Evaluation
Scaling Laws for Grid-Based Approximate Nearest Neighbor Search in High Dimensions
** Matthew J Liu, Wei Hang Zheng, Vidhan Purohit, Siqi Xie, Chieh-En Li, Jerry Li, Noah Flynn
Scaling Laws for Grid-Based Approximate Nearest Neighbor Search in High Dimensions
Authors: Matthew J Liu, Wei Hang Zheng, Vidhan Purohit, Siqi Xie, Chieh-En Li, Jerry Li, Noah Flynn
arXiv ID: 2607.01283
Problem: Grid-based ANN methods have been absent from modern scaling analyses, so the paper characterizes their scaling behavior against dataset size N and dimensionality d to identify competitive regimes.
Key Methodology:
- Systematic characterization of a multiprobe grid algorithm that decouples cell selection (in PCA subspace ℝᵐ, m ≪ d) from candidate re-ranking (in full ℝᵈ)
- Derived a closed-form log-linear QPS–recall relationship from grid geometry and exponential decay of nearest-neighbor membership probability across probed cells
- Benchmarked against Voyager, PyNNDescent, Annoy, and FAISS-IVF on GloVe (angular) and SIFT-128 (Euclidean) datasets using the ann-benchmarks framework
Key Results:
- At recall@k=10 = 0.80 on GloVe-200, multiprobe grid has N-scaling exponent α_N = -0.94 (R²=1.00) - near-linear; baselines range from -0.44 to -0.59
- On SIFT-128 at same recall, α_N = -0.83 (R²=1.00) vs. -0.27 to -0.39 for baselines
- d-scaling crossover: multiprobe grid maintains a flat α_d across recall while all other algorithms steepen sharply beyond recall 0.7, meaning it becomes more competitive as dimensionality grows
- Index build time at N=1.18×10⁶: 4–36 sec (multiprobe grid) vs. 206 sec (FAISS-IVF), 333 sec (Annoy), 500 sec (PyNNDescent), 1,569 sec (Voyager)

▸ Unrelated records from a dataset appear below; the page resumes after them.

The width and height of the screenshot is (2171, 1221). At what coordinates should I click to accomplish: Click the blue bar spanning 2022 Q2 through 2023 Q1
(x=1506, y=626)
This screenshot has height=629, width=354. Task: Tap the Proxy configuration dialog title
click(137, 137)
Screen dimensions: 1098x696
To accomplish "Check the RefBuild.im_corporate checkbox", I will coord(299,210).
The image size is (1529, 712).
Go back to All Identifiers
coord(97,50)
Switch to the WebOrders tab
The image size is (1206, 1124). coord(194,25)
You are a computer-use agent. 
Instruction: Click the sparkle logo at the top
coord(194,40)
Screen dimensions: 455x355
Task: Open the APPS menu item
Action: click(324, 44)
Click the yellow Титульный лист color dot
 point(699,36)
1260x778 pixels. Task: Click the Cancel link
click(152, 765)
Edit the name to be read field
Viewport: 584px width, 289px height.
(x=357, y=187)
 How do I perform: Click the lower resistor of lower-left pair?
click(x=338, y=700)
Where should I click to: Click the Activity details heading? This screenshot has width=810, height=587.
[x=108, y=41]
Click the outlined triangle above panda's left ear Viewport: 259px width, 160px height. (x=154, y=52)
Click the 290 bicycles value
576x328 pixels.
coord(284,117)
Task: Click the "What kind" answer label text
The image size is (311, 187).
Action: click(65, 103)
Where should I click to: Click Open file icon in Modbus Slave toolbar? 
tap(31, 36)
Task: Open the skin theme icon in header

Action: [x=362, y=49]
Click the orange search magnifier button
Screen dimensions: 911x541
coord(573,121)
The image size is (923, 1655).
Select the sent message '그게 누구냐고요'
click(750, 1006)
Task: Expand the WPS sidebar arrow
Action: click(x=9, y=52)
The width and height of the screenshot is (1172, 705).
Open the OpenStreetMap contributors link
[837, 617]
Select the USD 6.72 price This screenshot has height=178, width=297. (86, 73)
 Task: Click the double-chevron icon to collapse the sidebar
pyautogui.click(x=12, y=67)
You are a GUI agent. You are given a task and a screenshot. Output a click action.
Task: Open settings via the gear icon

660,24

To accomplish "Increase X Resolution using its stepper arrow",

- Multiprobe grid builds ~190× faster than Voyager but per-query latency ~120× slower; achieves lower total cost when rebuild-to-query ratio exceeds ~1:2,600–20,400
Applied Context: Multiprobe grid is a strong choice for rebuild-heavy or high-dimensional pipelines (streaming embeddings, RAG with frequent index refreshes, KV-cache-like incremental updates) - its near-zero indexing cost and dimensional robustness outweigh its slower per-query throughput in settings where the index is rebuilt often relative to the number of queries served.